Геннадий Трифонов - Сетка
Я подсчитал, что Сергей освобождается летом, в июле, 11-го числа. Он об этом не знал, считая, что конец его срока у него был в декабре 1980. Я сейчас объясню, в чем тут дело.
На некоторых зонах, в том числе и у нас, в те годы проводился эксперимент (с этим делом очень скоро завязало лагерное начальство) с зачетами. Суть эксперимента заключалась вот в чем. Если зэк за месяц норму выработки выполнял на сто один и более процентов, то ему три рабочих дня засчитывались как четыре, то есть за месяц дополнительно снималось с полного срока 7–8 дней, а если сто десять процентов, то шло 2 дня за 3, если сто двадцать, то… То день шел за два. Таким образом, максимальное количество дней, которые можно было дополнительно снять, было около двадцати. Столько, сколько рабочих дней в месяце. Вот зэки губы и раскатали. Но все это оказывалось не в пользу мужика, а в пользу «вора». Видно, система зачетов в лагерях начала 20-х годов и середины 30-х лагерное начальство ничему не научила, а, может быть, и научила. Только зэки, как всегда, остались в своем большинстве «с хуем».
С мастерами у Сережи отношения были нормальные, даже хорошие. Они его уважали и делали эти зачеты. Но с оперчастью у него были напряги: он несколько раз попадал в ШИЗО на 15 суток. В основном, конечно, из-за своего неуступчивого нрава и характера. После того, как мы сблизились, он попадал в ШИЗО два раза. Я чуть не тронулся, пока он находился в заточении. И вот, после очередных суток, Длинный сказал ему, что все его зачеты «накрылись» за систематическое нарушение режима содержания.
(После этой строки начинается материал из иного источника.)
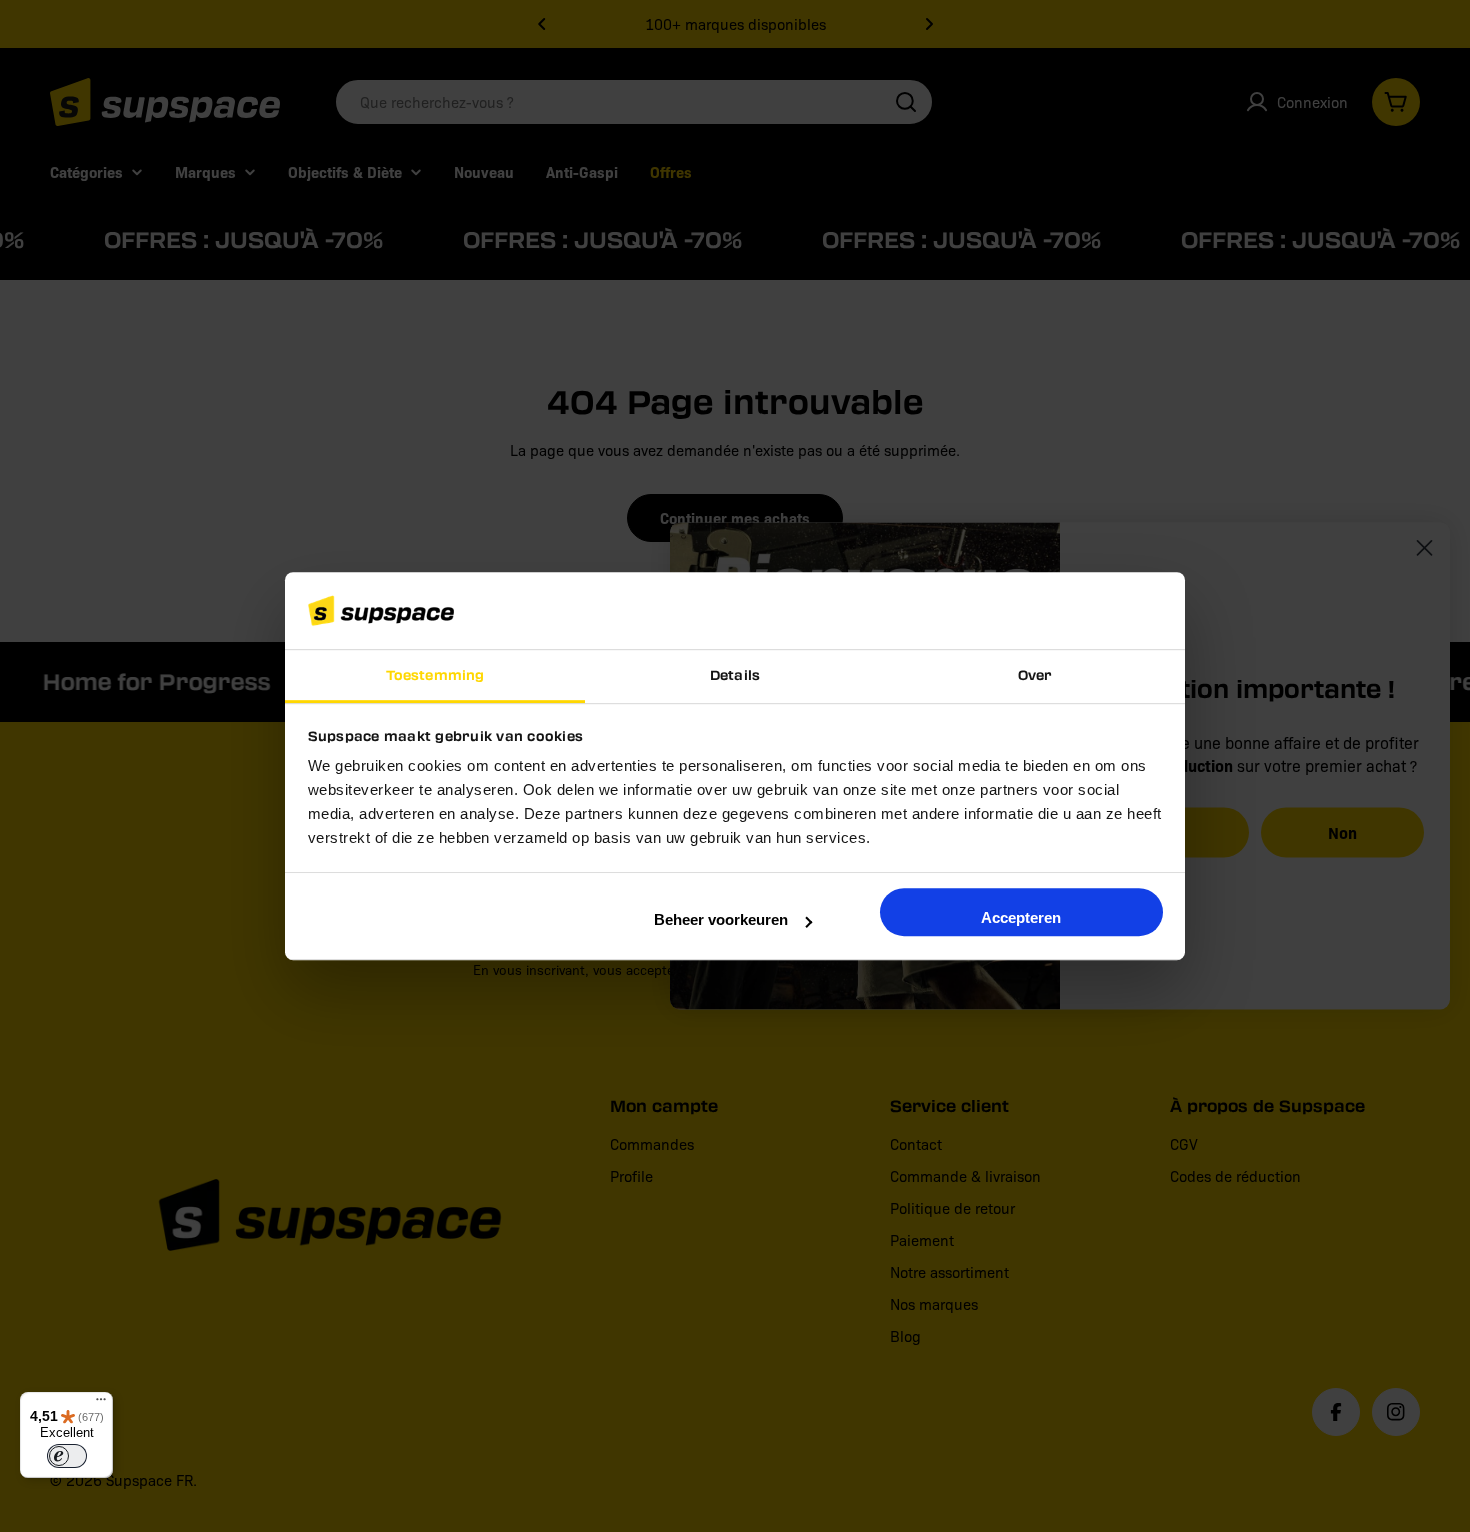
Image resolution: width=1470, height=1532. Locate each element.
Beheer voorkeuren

— Ну и пошел он со своими зачетами! Я отсидел четыре с половиной, а уж 6 месяцев как-нибудь отсижу, не сдохну. А на поводу у этих сук не пойду никогда.
— Ты, по-моему, не прав, Сережа, — возник я со своими аргументами. — Ты кому хуже сделаешь?
— Я, Саша, с самого начала избрал свой путь, и буду идти этим путем до конца.
— «А мы пойдем другим путем», — вставил я ни к селу, ни к городу известную ленинскую фразу, столь дорого обошедшуюся всему народу на протяжении стольких поколений. И я пошел этим «другим путем».
Был у меня знакомый земляк, ленинградец. Звали его… Впрочем, не это сейчас важно. Работал он в лагерном штабе (это ж надо такое придумать: штаб! Да «хозяин» наш с Наполеоном имел общего только то, что, как и император французов, ненавидел русских, поскольку был татарином).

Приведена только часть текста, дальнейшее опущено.